## begin

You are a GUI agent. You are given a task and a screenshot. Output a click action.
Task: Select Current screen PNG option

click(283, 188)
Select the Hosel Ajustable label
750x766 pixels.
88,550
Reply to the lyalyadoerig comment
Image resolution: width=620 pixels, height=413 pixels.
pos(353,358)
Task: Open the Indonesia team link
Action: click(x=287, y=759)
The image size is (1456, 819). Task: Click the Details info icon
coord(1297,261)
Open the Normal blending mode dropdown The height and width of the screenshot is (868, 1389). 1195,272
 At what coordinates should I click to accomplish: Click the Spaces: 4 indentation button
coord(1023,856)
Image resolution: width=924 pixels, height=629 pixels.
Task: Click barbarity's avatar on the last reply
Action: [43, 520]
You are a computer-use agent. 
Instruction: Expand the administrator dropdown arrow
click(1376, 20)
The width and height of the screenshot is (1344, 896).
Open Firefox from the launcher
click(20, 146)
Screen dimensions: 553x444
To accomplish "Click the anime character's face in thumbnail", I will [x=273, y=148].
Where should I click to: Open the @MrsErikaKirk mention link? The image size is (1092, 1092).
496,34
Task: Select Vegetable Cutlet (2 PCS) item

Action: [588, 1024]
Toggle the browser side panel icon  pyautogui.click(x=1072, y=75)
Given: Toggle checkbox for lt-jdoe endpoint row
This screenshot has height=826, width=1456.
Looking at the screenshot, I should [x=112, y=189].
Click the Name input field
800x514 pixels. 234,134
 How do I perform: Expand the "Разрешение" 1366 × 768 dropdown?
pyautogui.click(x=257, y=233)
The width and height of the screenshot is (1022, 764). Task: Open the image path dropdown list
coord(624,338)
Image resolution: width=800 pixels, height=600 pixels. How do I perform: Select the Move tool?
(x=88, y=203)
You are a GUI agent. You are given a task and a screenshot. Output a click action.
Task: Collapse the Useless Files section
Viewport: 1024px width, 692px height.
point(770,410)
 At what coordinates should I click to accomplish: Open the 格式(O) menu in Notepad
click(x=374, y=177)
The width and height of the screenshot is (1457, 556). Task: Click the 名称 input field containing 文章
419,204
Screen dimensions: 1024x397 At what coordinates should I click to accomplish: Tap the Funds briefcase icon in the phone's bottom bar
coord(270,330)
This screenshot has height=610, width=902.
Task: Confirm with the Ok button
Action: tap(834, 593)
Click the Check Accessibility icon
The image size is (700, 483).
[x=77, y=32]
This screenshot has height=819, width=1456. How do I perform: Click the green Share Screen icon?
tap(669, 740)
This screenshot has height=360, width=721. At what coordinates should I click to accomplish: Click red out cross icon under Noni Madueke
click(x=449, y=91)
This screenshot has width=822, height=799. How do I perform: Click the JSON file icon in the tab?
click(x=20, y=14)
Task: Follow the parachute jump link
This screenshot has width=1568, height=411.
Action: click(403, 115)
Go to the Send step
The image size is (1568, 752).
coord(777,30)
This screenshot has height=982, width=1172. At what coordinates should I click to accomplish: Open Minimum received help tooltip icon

## end

Given problem —
Copy all the records above, substituting "drop-down" for every occurrence of "dropdown" and keeping everything else unchanged.

Output below —
You are a GUI agent. You are given a task and a screenshot. Output a click action.
Task: Select Current screen PNG option

click(283, 188)
Select the Hosel Ajustable label
750x766 pixels.
88,550
Reply to the lyalyadoerig comment
Image resolution: width=620 pixels, height=413 pixels.
pos(353,358)
Task: Open the Indonesia team link
Action: click(x=287, y=759)
The image size is (1456, 819). Task: Click the Details info icon
coord(1297,261)
Open the Normal blending mode drop-down The height and width of the screenshot is (868, 1389). 1195,272
 At what coordinates should I click to accomplish: Click the Spaces: 4 indentation button
coord(1023,856)
Image resolution: width=924 pixels, height=629 pixels.
Task: Click barbarity's avatar on the last reply
Action: [43, 520]
You are a computer-use agent. 
Instruction: Expand the administrator drop-down arrow
click(1376, 20)
The width and height of the screenshot is (1344, 896).
Open Firefox from the launcher
click(20, 146)
Screen dimensions: 553x444
To accomplish "Click the anime character's face in thumbnail", I will [x=273, y=148].
Where should I click to: Open the @MrsErikaKirk mention link? The image size is (1092, 1092).
496,34
Task: Select Vegetable Cutlet (2 PCS) item

Action: [588, 1024]
Toggle the browser side panel icon  pyautogui.click(x=1072, y=75)
Given: Toggle checkbox for lt-jdoe endpoint row
This screenshot has height=826, width=1456.
Looking at the screenshot, I should [x=112, y=189].
Click the Name input field
800x514 pixels. 234,134
 How do I perform: Expand the "Разрешение" 1366 × 768 drop-down?
pyautogui.click(x=257, y=233)
The width and height of the screenshot is (1022, 764). Task: Open the image path drop-down list
coord(624,338)
Image resolution: width=800 pixels, height=600 pixels. How do I perform: Select the Move tool?
(x=88, y=203)
You are a GUI agent. You are given a task and a screenshot. Output a click action.
Task: Collapse the Useless Files section
Viewport: 1024px width, 692px height.
point(770,410)
 At what coordinates should I click to accomplish: Open the 格式(O) menu in Notepad
click(x=374, y=177)
The width and height of the screenshot is (1457, 556). Task: Click the 名称 input field containing 文章
419,204
Screen dimensions: 1024x397 At what coordinates should I click to accomplish: Tap the Funds briefcase icon in the phone's bottom bar
coord(270,330)
This screenshot has height=610, width=902.
Task: Confirm with the Ok button
Action: tap(834, 593)
Click the Check Accessibility icon
The image size is (700, 483).
[x=77, y=32]
This screenshot has height=819, width=1456. How do I perform: Click the green Share Screen icon?
tap(669, 740)
This screenshot has height=360, width=721. At what coordinates should I click to accomplish: Click red out cross icon under Noni Madueke
click(x=449, y=91)
This screenshot has width=822, height=799. How do I perform: Click the JSON file icon in the tab?
click(x=20, y=14)
Task: Follow the parachute jump link
This screenshot has width=1568, height=411.
Action: click(403, 115)
Go to the Send step
The image size is (1568, 752).
coord(777,30)
This screenshot has height=982, width=1172. At what coordinates should I click to accomplish: Open Minimum received help tooltip icon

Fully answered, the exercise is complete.